:: WHAT YOU NEED TO DO ::
Output the lines starting with the one containing "This screenshot has width=793, height=538." and going on through the one containing "low-label: 1:14 am is" as a two-column CSV with the headers text and result. Each row should hold the wording in text and its answer in result, with each field quoted, line breaks turned into spaces, and the pictures left out.

|---|

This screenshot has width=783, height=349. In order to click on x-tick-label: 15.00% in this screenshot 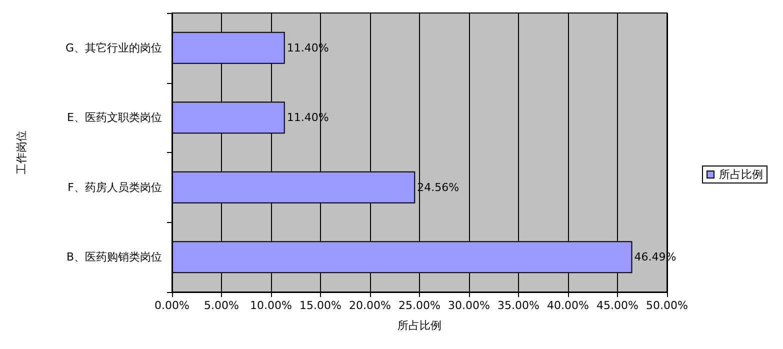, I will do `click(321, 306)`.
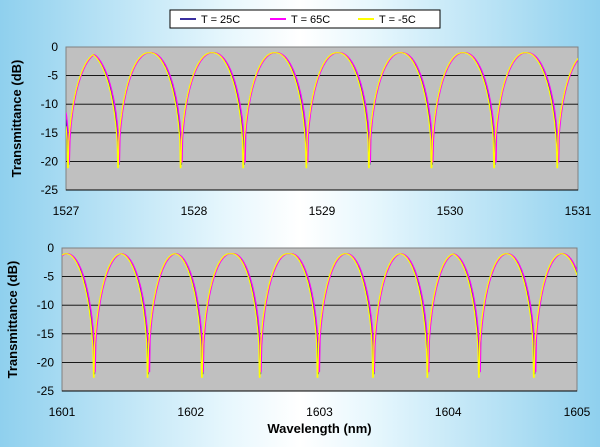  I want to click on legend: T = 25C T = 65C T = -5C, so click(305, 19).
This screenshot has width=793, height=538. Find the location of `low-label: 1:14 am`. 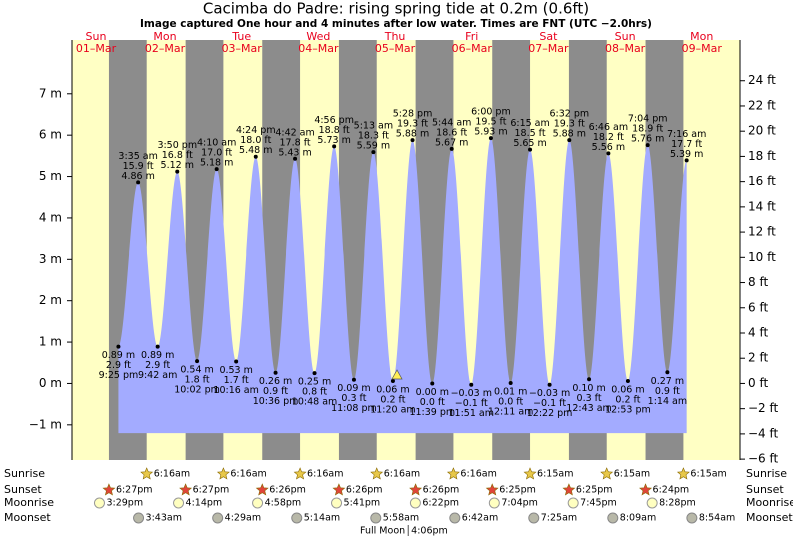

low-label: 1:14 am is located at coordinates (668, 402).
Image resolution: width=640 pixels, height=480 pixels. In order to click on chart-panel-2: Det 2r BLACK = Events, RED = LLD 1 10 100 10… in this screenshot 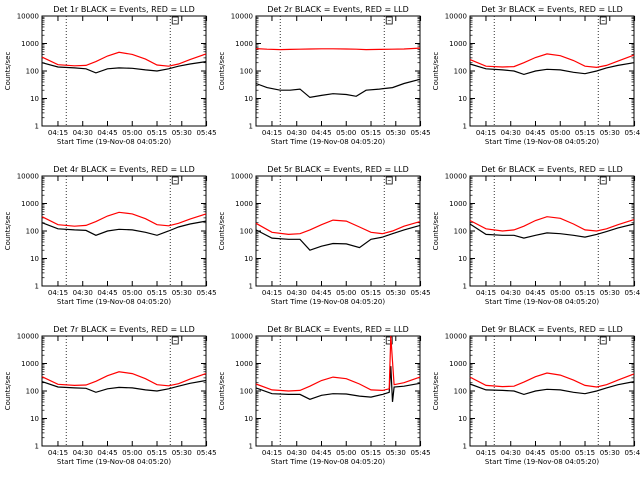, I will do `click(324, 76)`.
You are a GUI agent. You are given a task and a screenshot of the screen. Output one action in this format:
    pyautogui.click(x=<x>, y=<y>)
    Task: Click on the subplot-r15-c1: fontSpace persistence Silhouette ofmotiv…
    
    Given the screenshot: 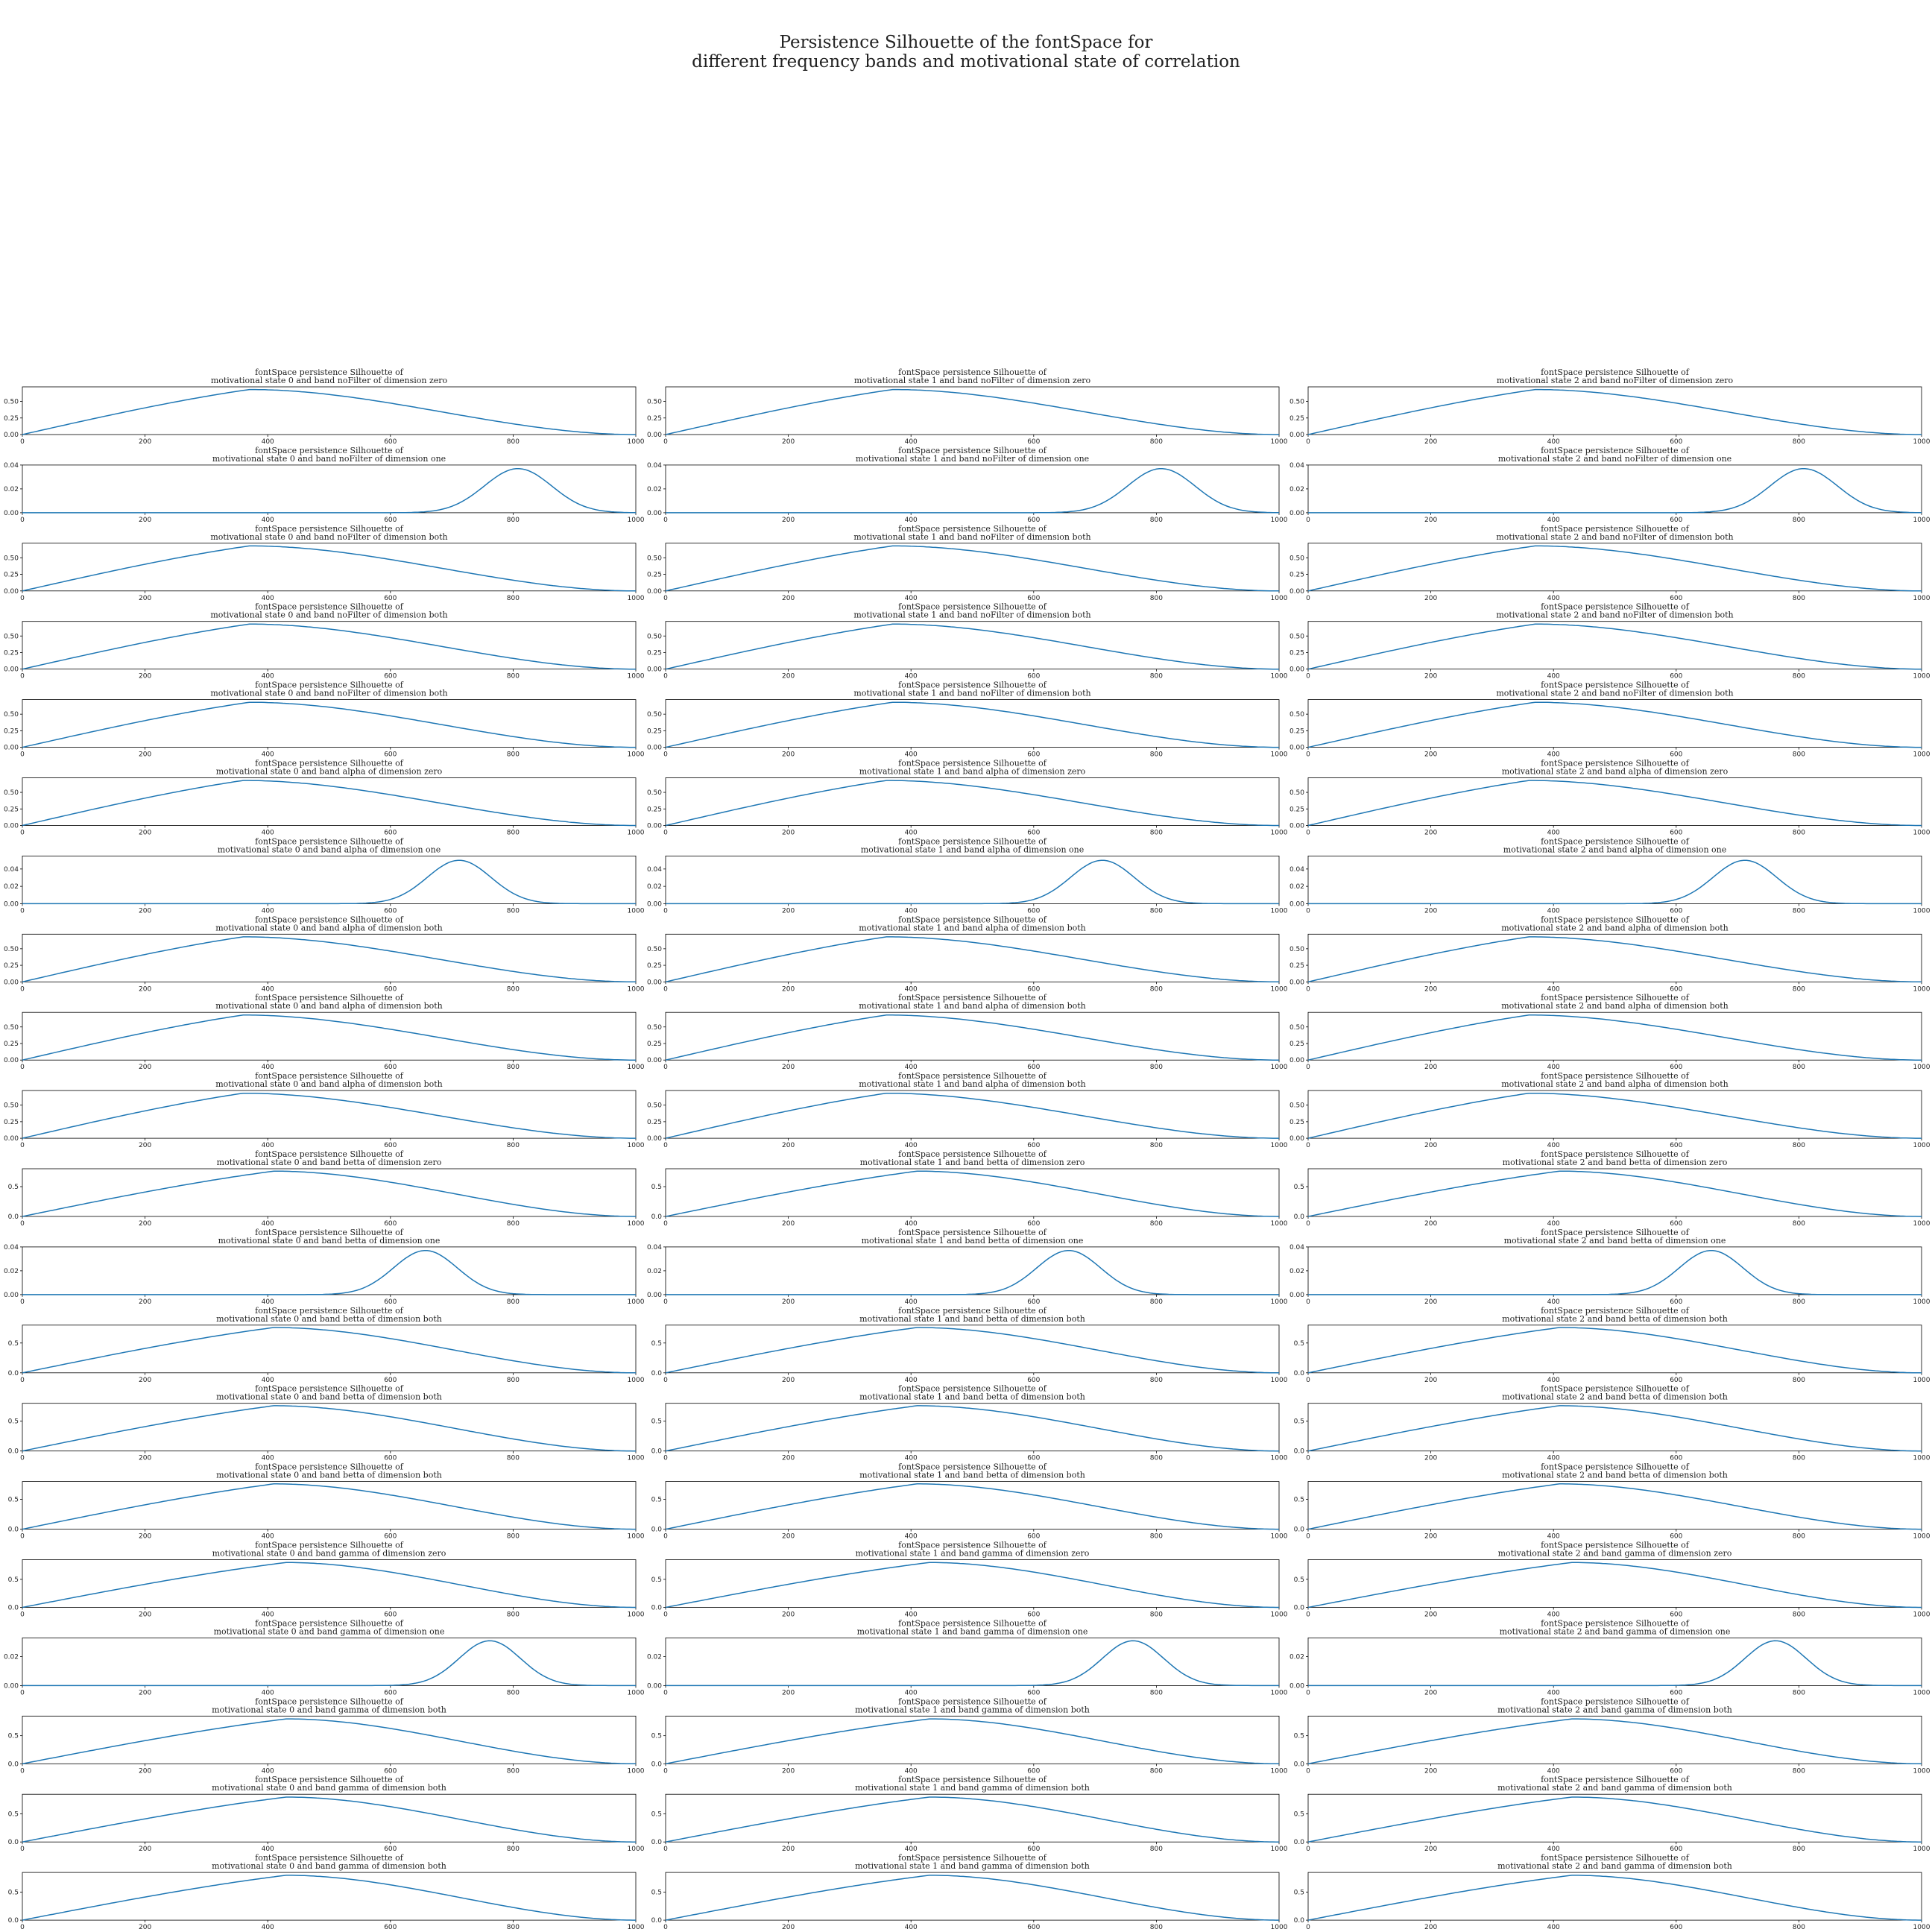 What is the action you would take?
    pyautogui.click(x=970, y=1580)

|---|

:: SOLUTION TO THIS EXERCISE ::
text,result
"This screenshot has width=793, height=538. Find the location of `low-label: 1:14 am`.","low-label: 1:14 am is located at coordinates (668, 402)."